But the Texas-based Pilgrim’s Pride, whose officials said they worked with federal authorities to help identify suspected illegal immigrants in its plants, does not face any criminal or civil charges.

While federal prosecutors said Wednesday’s raids show their commitment to enforcing immigration laws, critics said it reflects the difficulties and inequities of current law.

Employers, including those who may unfairly take advantage of immigrant workers, are less likely to be prosecuted, immigration experts said. But Angela Paparelli, a Los Angeles attorney who serves as president of the Alliance of Business Immigration Lawyers, said businesses can’t be expected to verify the accuracy of documents workers provide and shouldn’t target Hispanics for extra review simply because of their race.

“I think this case pointedly illustrates how the current system doesn’t work,” Mrs. Paparelli said. “Employers cannot be document inspectors and, because the identification documents are not easily verifiable, we have a real mess.”

U.S. Attorney John L. Ratcliffe in Tyler, Texas, who is leading the investigation, said in a prepared statement that the probe was focused on individuals who used illegally obtained documents and not on any employers who hired such people.

“We will continue to aggressively prosecute all persons who take someone else’s good name and credit for the purpose of working illegally in this country,” he said.

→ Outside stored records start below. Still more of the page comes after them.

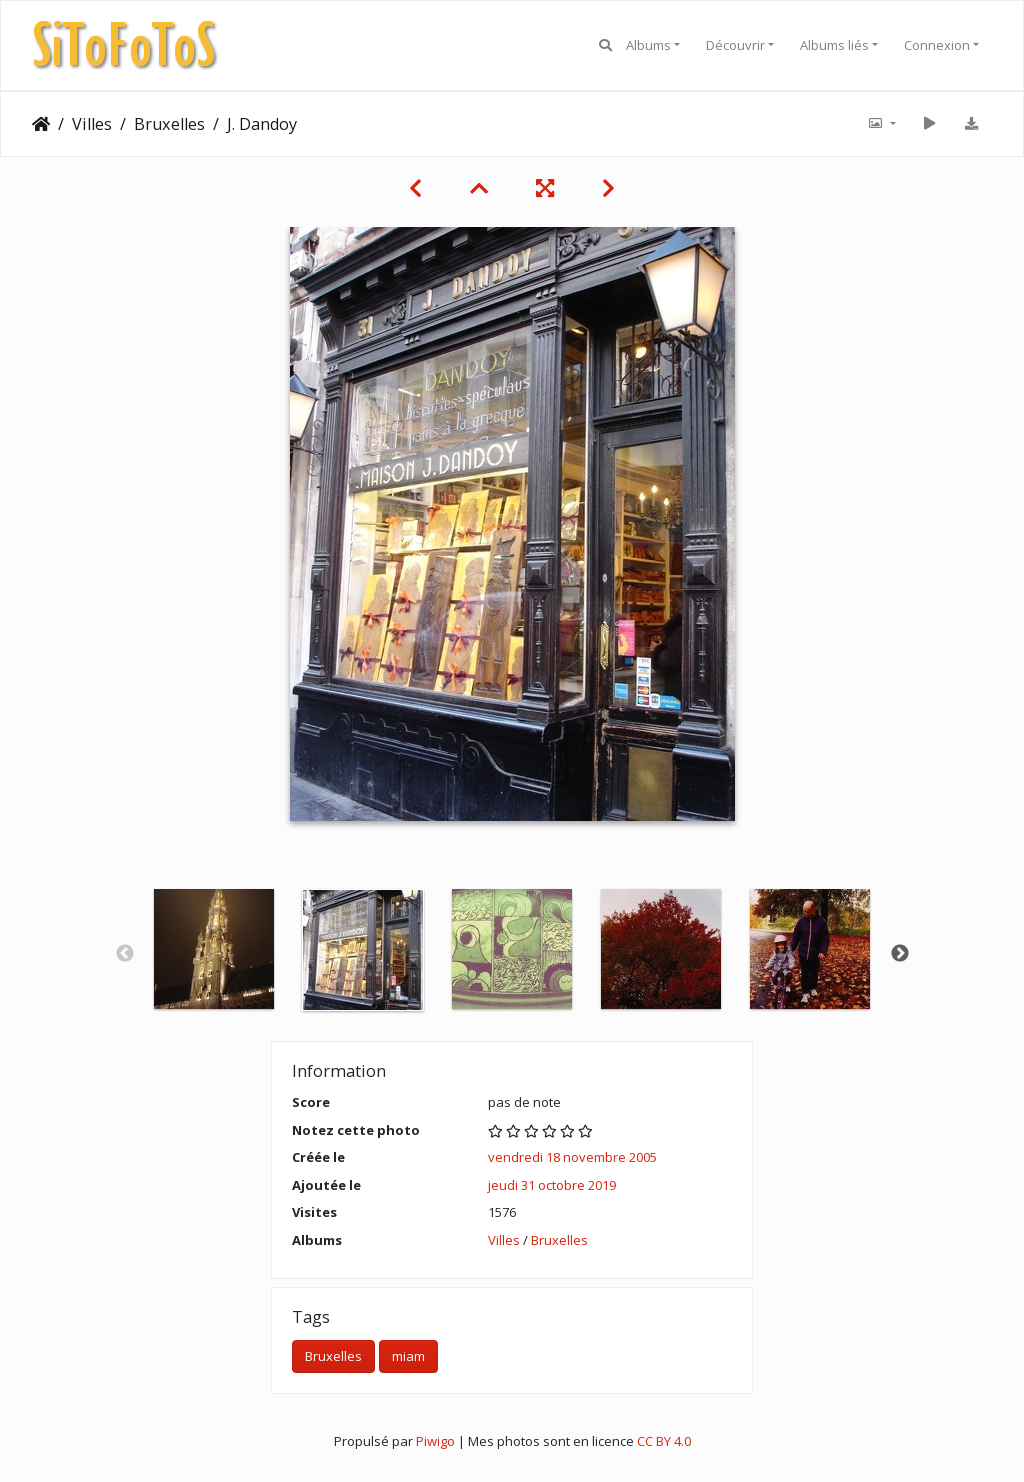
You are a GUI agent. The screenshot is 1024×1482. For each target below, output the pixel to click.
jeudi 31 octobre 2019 (552, 1185)
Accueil (41, 124)
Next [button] (900, 954)
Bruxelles (169, 124)
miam (408, 1356)
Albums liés (834, 45)
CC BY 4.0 (664, 1441)
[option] (214, 949)
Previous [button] (125, 954)
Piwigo (435, 1441)
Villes (92, 124)
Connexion (937, 45)
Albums (648, 45)
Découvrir (735, 45)
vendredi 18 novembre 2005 (572, 1157)
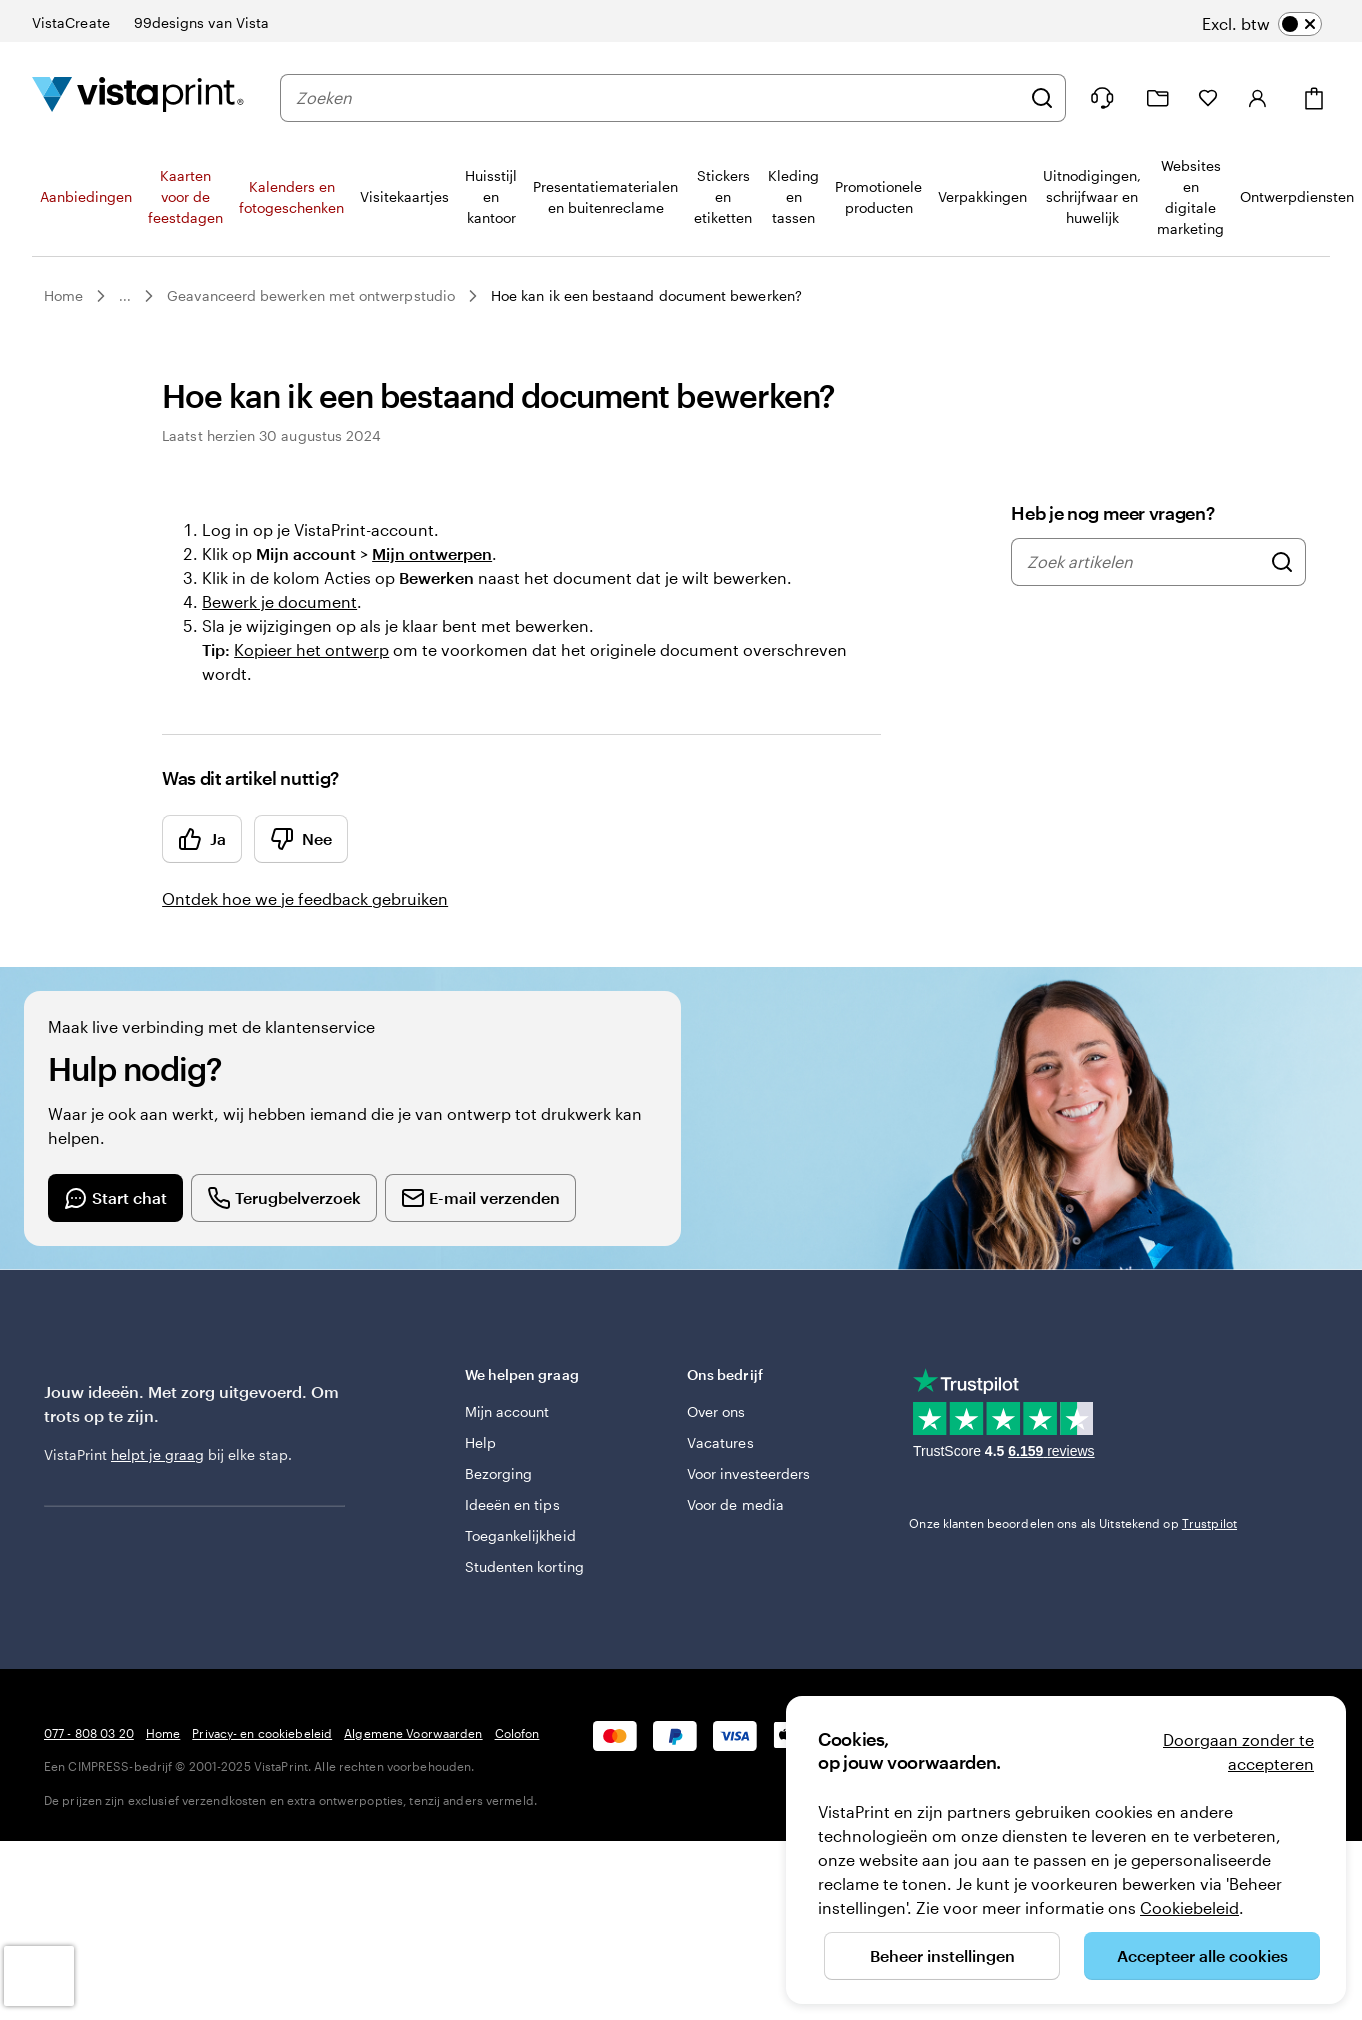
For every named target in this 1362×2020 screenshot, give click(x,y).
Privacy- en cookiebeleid (262, 1733)
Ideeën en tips (512, 1504)
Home (63, 295)
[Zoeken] (1042, 98)
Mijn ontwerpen (432, 553)
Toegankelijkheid (520, 1535)
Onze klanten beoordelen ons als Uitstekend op (1073, 1523)
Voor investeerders (748, 1473)
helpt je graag (157, 1454)
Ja (202, 839)
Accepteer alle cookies (1202, 1955)
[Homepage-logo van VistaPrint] (138, 97)
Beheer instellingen (942, 1955)
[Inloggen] (1258, 98)
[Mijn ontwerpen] (1158, 98)
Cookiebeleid (1189, 1907)
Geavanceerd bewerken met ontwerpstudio (311, 295)
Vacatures (720, 1442)
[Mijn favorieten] (1208, 98)
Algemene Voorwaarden (413, 1733)
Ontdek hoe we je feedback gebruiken (305, 898)
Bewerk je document (279, 601)
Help (480, 1442)
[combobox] (658, 98)
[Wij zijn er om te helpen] (1102, 98)
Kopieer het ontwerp (311, 649)
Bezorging (499, 1473)
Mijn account (507, 1411)
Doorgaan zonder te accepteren (1238, 1751)
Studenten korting (524, 1566)
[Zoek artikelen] (1282, 562)
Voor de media (735, 1504)
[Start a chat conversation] (115, 1198)
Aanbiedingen (86, 196)
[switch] (1262, 24)
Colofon (517, 1733)
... (125, 296)
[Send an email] (480, 1198)
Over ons (716, 1411)
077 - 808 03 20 (89, 1733)
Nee (301, 839)
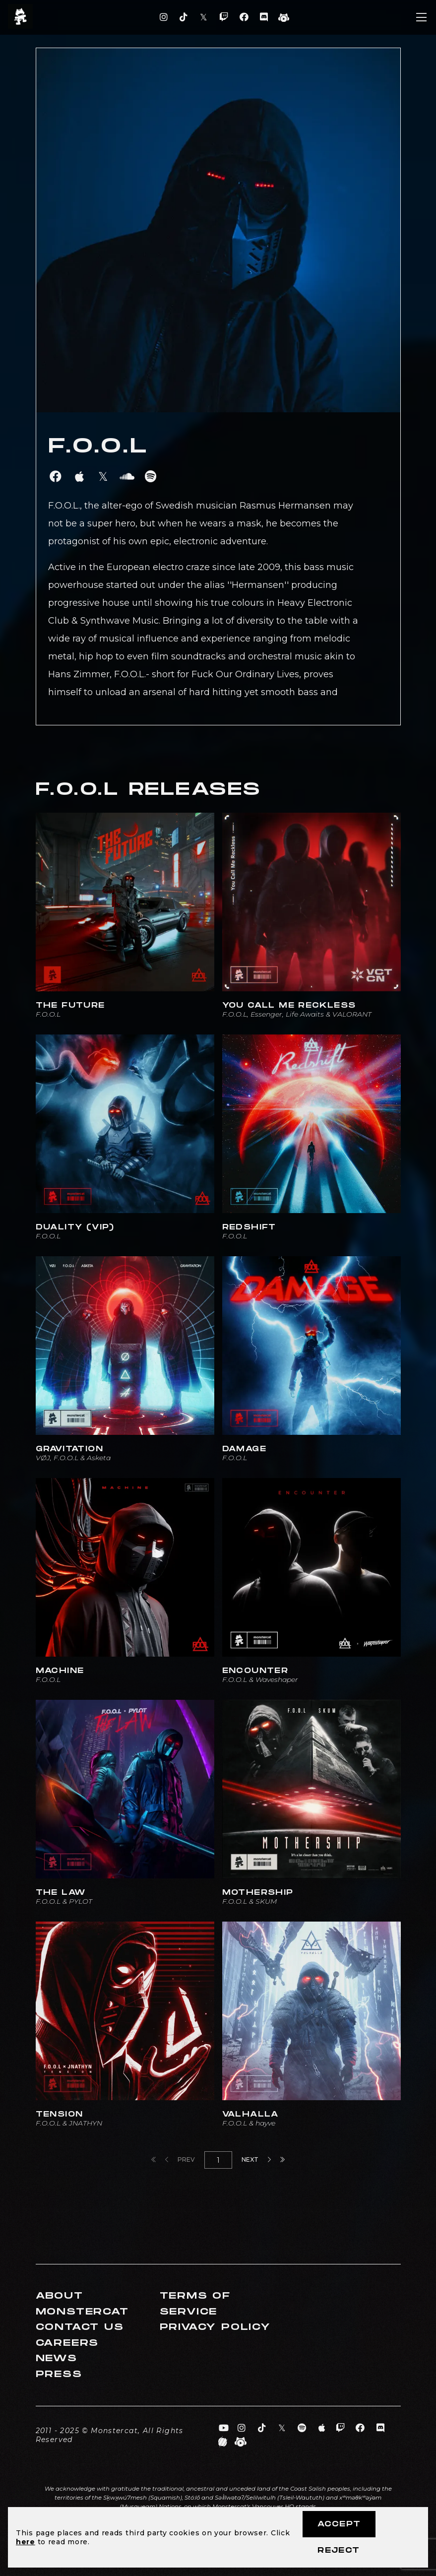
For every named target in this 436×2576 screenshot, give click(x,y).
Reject (338, 2550)
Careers (67, 2343)
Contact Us (80, 2327)
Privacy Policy (215, 2327)
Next (256, 2159)
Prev (180, 2159)
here (25, 2541)
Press (59, 2374)
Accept (339, 2524)
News (56, 2358)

Pilgrim’s Pride voluntarily participates in E-Verify, the federal program that is supposed to confirm that workers are U.S. citizens. But experts estimated more than 4 percent of the Social Security database has errors.

Linton Joaquin, executive director of the National Immigration Law Center, said current law “puts many low-income workers in a very vulnerable situation.”

“They are subject to criminal prosecution for filling jobs our economy needs,” he said. With millions of undocumented workers in the United States, cases selected for prosecution “are very arbitrary,” Mr. Joaquin said.

Prosecuting a company for employing illegal workers has proven difficult, as evidenced by the biggest such case ever tried. In 2003, a Chattanooga jury ruled that the federal government failed to prove its case against Tyson Foods for hiring illegal workers in Shelbyville, Tenn., and other cities.

Wednesday raid’s came two days after Pilgrim’s Pride announced that, because of the depressed market for chicken, it planned to cut its weekly chicken processing by 5 percent in the second half of the year and close its plant in Siler City, N.C.

Among the 1,800 workers at Pilgrim’s Pride in Chattanooga, federal agents arrested 100 this week on charges of being in the country illegally. Nationwide, 311 Pilgrim’s Pride workers were arrested, including 91 who will face criminal charges in the United States for ID theft or fraud.

Gail Montenegro, a spokesperson for U.S. Immigration and Customs Enforcement, said federal agents are continuing to investigate both workers and managers involved in the case “and further charges could still come.”

Federal authorities involved in this week’s roundup of illegal workers said those arrested were identified during a yearlong investigation and were not selected randomly.